We will use an example to explain what each field in the range and log filename means.
Suppose under the backup directory, we have a range file snapshots/snapshot,78994177,78994177,97
and a log file logs/0000/0000/log,78655645,98655645,149a0bdfedecafa2f648219d5eba816e,1048576
.
The range file’s filename tells us that all key-value pairs decoded from the file are the KV value in DB at the version 78994177
. The data block size is 97
bytes.
The log file’s filename tells us that the mutations in the log file were the mutations in the DB during the version range [78655645,98655645)
, and the data block size is 1048576
bytes.
Data format in a range file
A range file can have one to many data blocks. Each data block has a set of key-value pairs.
A data block is encoded as follows: Header startKey k1v1 k2v2 Padding
.
Example:
The client code writes keys in this sequence:
a c d e f g h i j z
The backup procedure records the key-value pairs in the database into range file.
H = header P = padding a...z = keys v = value | = block boundary
Encoded file: H a cv dv ev P | H e ev fv gv hv P | H h hv iv jv z
Decoded in blocks yields:
Block 1: range [a, e) with kv pairs cv, dv
Block 2: range [e, h) with kv pairs ev, fv, gv
Block 3: range [h, z) with kv pairs hv, iv, jv
NOTE: All blocks except for the final block will have one last value which will not be used. This isn't actually a waste since if the next KV pair wouldn't fit within the block after the value then the space after the final key to the next 1MB boundary would just be padding anyway.
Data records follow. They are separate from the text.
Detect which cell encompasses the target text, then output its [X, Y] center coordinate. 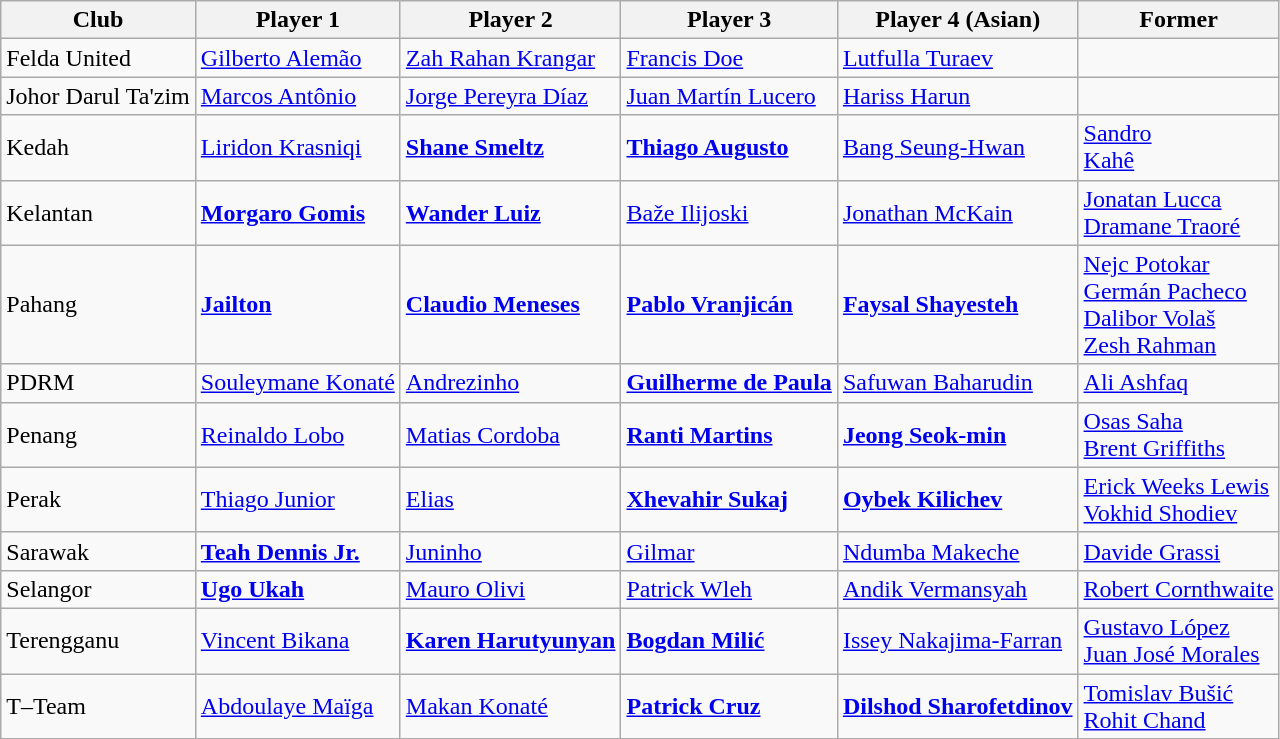
Andrezinho [510, 383]
T–Team [98, 706]
Bogdan Milić [729, 640]
Thiago Augusto [729, 148]
Dilshod Sharofetdinov [958, 706]
Osas Saha Brent Griffiths [1178, 434]
Claudio Meneses [510, 304]
Shane Smeltz [510, 148]
Sarawak [98, 551]
Selangor [98, 589]
Juan Martín Lucero [729, 96]
Matias Cordoba [510, 434]
Karen Harutyunyan [510, 640]
Makan Konaté [510, 706]
Gustavo López Juan José Morales [1178, 640]
Juninho [510, 551]
Perak [98, 500]
Baže Ilijoski [729, 212]
Player 1 [298, 20]
Xhevahir Sukaj [729, 500]
Pahang [98, 304]
Patrick Cruz [729, 706]
PDRM [98, 383]
Tomislav Bušić Rohit Chand [1178, 706]
Jailton [298, 304]
Former [1178, 20]
Gilmar [729, 551]
Wander Luiz [510, 212]
Bang Seung-Hwan [958, 148]
Johor Darul Ta'zim [98, 96]
Nejc Potokar Germán Pacheco Dalibor Volaš Zesh Rahman [1178, 304]
Abdoulaye Maïga [298, 706]
Sandro Kahê [1178, 148]
Player 2 [510, 20]
Kedah [98, 148]
Felda United [98, 58]
Player 3 [729, 20]
Ranti Martins [729, 434]
Hariss Harun [958, 96]
Davide Grassi [1178, 551]
Gilberto Alemão [298, 58]
Erick Weeks Lewis Vokhid Shodiev [1178, 500]
Kelantan [98, 212]
Souleymane Konaté [298, 383]
Terengganu [98, 640]
Patrick Wleh [729, 589]
Robert Cornthwaite [1178, 589]
Jonathan McKain [958, 212]
Reinaldo Lobo [298, 434]
Morgaro Gomis [298, 212]
Guilherme de Paula [729, 383]
Ugo Ukah [298, 589]
Liridon Krasniqi [298, 148]
Penang [98, 434]
Pablo Vranjicán [729, 304]
Jeong Seok-min [958, 434]
Safuwan Baharudin [958, 383]
Mauro Olivi [510, 589]
Jonatan Lucca Dramane Traoré [1178, 212]
Ndumba Makeche [958, 551]
Marcos Antônio [298, 96]
Vincent Bikana [298, 640]
Oybek Kilichev [958, 500]
Elias [510, 500]
Club [98, 20]
Issey Nakajima-Farran [958, 640]
Player 4 (Asian) [958, 20]
Andik Vermansyah [958, 589]
Teah Dennis Jr. [298, 551]
Francis Doe [729, 58]
Jorge Pereyra Díaz [510, 96]
Lutfulla Turaev [958, 58]
Ali Ashfaq [1178, 383]
Zah Rahan Krangar [510, 58]
Thiago Junior [298, 500]
Faysal Shayesteh [958, 304]
Provide the [X, Y] coordinate of the cell's center where the given text is located.  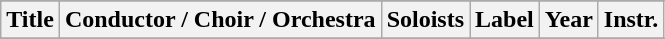
Year [568, 20]
Conductor / Choir / Orchestra [220, 20]
Title [30, 20]
Instr. [631, 20]
Soloists [425, 20]
Label [505, 20]
Output the (x, y) coordinate of the center of the cell containing the given text.  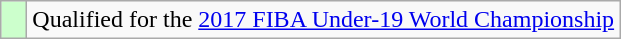
Qualified for the 2017 FIBA Under-19 World Championship (324, 20)
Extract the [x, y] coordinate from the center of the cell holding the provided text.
The code related to how a range file is written is in the struct RangeFileWriter
in namespace fileBackup
.
The code that decodes a range block is in ACTOR Future<Standalone<VectorRef<KeyValueRef>>> decodeRangeFileBlock(Reference<IAsyncFile> file, int64_t offset, int len)
.
Data format in a log file
A log file can have one to many data blocks.
Each block is encoded as Header, [Param1, Param2]... padding
.
The first 32bits in Param1
and Param2
specifies the length of the Param1
and Param2
.
Param1
specifies the version when the mutations happened;
Param2
encodes the group of mutations happened at the version.
Note that if the group of mutations is bigger than the block size, the mutation group will be split across multiple data blocks.
For example, we may get [Param1, Param2_part0]
, [Param1, Param2_part1]
. By concatenating the Param2_part0
and Param2_part1
, we can get the group of all mutations happened in the version specified in Param1
.
The encoding format for Param1
is as follows:
hashValue|commitVersion|part
,
where hashValue
is the hash of the commitVersion, commitVersion
is the version when the mutations in Param2
(s) are taken, and part
is the part number in case we need to concatenate the Param2
to get the group of all mutations.
hashValue
takes 8bits, commitVersion
takes 64bits, and part
takes 32bits.
Note that in case of concatenating the partial group of mutations in Param2
to get the full group of all mutations, the part number should be continuous.
The encoding format for the group of mutations, which is Param2 or the concatenated Param2 in case of partial group of mutations in a block, is as follows:
length_of_the_mutation_group | encoded_mutation_1 | … | encoded_mutation_k
.
The encoded_mutation_i
is encoded as follows
type|kLen|vLen|Key|Value
where type is the mutation type, such as Set or Clear, kLen
and vLen
respectively are the length of the key and value in the mutation. Key
and Value
are the serialized value of the Key and Value in the mutation.
The code related to how a log file is written is in the struct LogFileWriter
in namespace fileBackup
.
The code that decodes a mutation block is in ACTOR Future<Standalone<VectorRef<KeyValueRef>>> decodeLogFileBlock(Reference<IAsyncFile> file, int64_t offset, int len)
.
Endianness
When the restore decodes a serialized integer from the backup file, it needs to convert the serialized value from big endian to little endian.
The reason is as follows: When the backup procedure transfers the data to remote blob store, the backup data is encoded in big endian. However, FoundationDB currently only run on little endian machines. The endianness affects the interpretation of an integer, so we must perform the endianness convertion.